I happen to grow a few plants, none of which are marijuana, and wanted to have a way to keep them alive through the winter. Thus, I set out to build some grow lights.
I considered using HPS/MH, but had no desire to change bulbs or buy an expensive driver. I also wasn’t a fan on the point source illumination, wanting to spread out the output evenly over a range of plants, or the high amount of heat generated. Plus, LEDs are cool and purple.
I could have bought a pre-built LED growlight, but was disappointed by what I saw as pseudo-scientific claims on the low end lights, outright lying about specs throughout most of the industry, and inflated prices. There are some notable exceptions, but a vast majority of what you see on eBay, Aliexpress and Amazon is garbage.
That being said, I decided to build my own.
I started with a few 3W LEDs – the kind you can find on eBay or Aliexpress for a few cents a piece. They really aren’t 3W (at best, about 2W) and for any sort of reasonable efficiency, shouldn’t be driven at anywhere near their rated value. They’re not nearly as efficient at their rated current, and more difficult to cool. If you trust the spec sticker, these LEDs should top out at around 120 lm/w, but it’s probably a bit lower in reality.
I chose a mixture of red and blue LEDs, mainly based on price. I could find little credible evidence that anything outside of the viable spectrum had a significant affect on growth, so there are no UV or IR LEDs in this build either. UV/IR aren’t nearly as developed as red or blue, so I probably would not include them either way.
If you’re looking to build your own, make sure the LEDs you buy do not have a phosphor (white LEDs being the exception). Those LEDs are just blue LEDs with a phosphor that shifts the wavelength to something longer than blue – red, yellow, green, etc. The issue is efficiency, which is now shot, and the reason LEDs were chosen in the first place.
As for the PCB, I chose a aluminum backed one. This allows me to pull more heat out of the LEDs quicker, improving efficiency and increasing lifespan. Many of the high end LED manufacturers use this technique, while some of the lower cost ones will simply use a regular FR-4 PCB with a gigantic ground plane. I chose several originally designed for LED tube lights, but they also work well for this application.
Ultimately, I was making such a small number of boards that I couldn’t afford to get my own made up on aluminum. Luckily, I found a seller on Taobao with strings of around 10 in series. Due to LEDs nonlinear IV curve, strings in parallel often fail, even when they’ve been carefully balanced, so putting the LED strings in series, each with their own driver, was a must.
LED drivers in my power and voltage range are comparatively expensive to buy, so I initially built my own. It was fairly basic – a comparator drove a MOSFET, and a sense resistor provided the feedback to compare against. It ran at a fairly high frequency, mainly limited by the comparator’s ability to oscillate and a small cap intended to prevent >1 MhZ oscillations. A voltage divider set the current. The schematic was drawn up on a receipt, but if there’s any interest, I could bang something out in Eagle.

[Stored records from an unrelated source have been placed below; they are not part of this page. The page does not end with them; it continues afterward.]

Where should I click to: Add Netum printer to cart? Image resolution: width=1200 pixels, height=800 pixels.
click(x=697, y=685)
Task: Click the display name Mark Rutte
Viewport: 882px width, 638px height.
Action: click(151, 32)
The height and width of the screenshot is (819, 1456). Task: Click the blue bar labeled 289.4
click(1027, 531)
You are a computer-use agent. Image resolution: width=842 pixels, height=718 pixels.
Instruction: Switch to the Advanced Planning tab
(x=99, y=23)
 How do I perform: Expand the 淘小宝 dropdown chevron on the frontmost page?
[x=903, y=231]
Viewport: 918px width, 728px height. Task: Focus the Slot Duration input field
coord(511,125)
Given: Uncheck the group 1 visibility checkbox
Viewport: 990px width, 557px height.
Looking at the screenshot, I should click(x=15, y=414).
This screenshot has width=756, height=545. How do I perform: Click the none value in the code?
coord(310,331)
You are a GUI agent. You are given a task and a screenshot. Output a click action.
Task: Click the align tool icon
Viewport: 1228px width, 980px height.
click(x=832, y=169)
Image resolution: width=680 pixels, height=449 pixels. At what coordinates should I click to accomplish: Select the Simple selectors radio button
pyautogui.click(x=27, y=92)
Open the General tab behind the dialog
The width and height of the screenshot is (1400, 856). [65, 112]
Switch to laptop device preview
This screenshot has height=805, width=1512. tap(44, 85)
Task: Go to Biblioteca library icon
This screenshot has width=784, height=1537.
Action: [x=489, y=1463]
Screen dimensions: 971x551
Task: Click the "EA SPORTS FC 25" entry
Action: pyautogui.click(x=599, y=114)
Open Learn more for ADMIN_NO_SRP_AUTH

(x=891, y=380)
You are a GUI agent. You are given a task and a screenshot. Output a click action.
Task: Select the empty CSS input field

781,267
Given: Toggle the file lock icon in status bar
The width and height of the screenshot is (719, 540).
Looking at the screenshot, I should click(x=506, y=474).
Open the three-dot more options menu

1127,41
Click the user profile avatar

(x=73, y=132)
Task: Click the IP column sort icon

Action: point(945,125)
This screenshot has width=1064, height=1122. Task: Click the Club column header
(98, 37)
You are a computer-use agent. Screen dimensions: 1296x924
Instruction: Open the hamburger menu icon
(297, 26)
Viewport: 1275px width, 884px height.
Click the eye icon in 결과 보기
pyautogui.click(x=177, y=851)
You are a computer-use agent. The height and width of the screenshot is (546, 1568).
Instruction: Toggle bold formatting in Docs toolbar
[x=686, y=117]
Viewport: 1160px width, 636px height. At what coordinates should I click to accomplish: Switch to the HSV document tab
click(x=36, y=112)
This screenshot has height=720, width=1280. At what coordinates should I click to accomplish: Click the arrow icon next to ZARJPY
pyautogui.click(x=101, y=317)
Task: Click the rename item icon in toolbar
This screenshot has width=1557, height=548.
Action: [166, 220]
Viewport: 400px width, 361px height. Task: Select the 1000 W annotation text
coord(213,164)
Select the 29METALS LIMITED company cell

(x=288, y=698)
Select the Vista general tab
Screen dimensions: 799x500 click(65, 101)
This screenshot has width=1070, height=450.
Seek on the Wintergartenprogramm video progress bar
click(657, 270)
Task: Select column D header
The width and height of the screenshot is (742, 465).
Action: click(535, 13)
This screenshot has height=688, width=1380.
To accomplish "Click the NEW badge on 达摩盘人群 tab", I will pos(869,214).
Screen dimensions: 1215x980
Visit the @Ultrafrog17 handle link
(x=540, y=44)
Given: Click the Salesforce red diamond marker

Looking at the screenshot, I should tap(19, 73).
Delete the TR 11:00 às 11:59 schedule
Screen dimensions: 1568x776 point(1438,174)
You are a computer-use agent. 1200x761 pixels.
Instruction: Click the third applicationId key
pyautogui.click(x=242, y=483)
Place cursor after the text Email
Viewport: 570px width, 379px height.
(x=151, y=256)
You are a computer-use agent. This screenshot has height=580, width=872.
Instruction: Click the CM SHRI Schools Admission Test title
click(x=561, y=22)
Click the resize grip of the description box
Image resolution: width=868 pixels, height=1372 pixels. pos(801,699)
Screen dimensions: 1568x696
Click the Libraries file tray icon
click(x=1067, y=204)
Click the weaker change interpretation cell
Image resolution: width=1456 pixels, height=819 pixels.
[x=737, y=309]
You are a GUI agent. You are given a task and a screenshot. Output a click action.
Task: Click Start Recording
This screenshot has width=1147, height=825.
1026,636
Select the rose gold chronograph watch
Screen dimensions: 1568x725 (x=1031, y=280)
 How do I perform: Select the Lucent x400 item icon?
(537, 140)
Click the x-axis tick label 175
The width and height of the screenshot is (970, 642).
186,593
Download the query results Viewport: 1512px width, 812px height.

After building a demo, I looked having it fabricated. All in all, it would have cost around $4 to $5 to buy the PCBs and parts. There would have been a non-zero labor time as well, including setting it up, troubleshooting, and fixing errors. I would also need a high-ish voltage DC source, adding to the cost.
Incidentally, I was looking around Aliexpress for parts when I stumbled across old TV back light drivers. These were perfect – around I_max of ~0.5A, up to 85V, and best of all, super low cost, around $2 in singles. They were based around a dirt cheap specialty boost chipset which promised “PWM” dimming and an enable switch, and took a standard 12-24V. Not only was it a better driver design, but it also cost less. So I ditched my own prototypes and ordered several. It’s possible to pull approximately 40W out of them, and they drive the LEDs very well. It’s enabled with a 5V signal, which I’m using a 5V zener to provide. I haven’t been able to find out much about the PWM dimming, and am still looking into it. (0-3.3V? 0-5V? 0-10V, analog?) I’m betting 0-5V, but still looking for a non-restricted datasheet.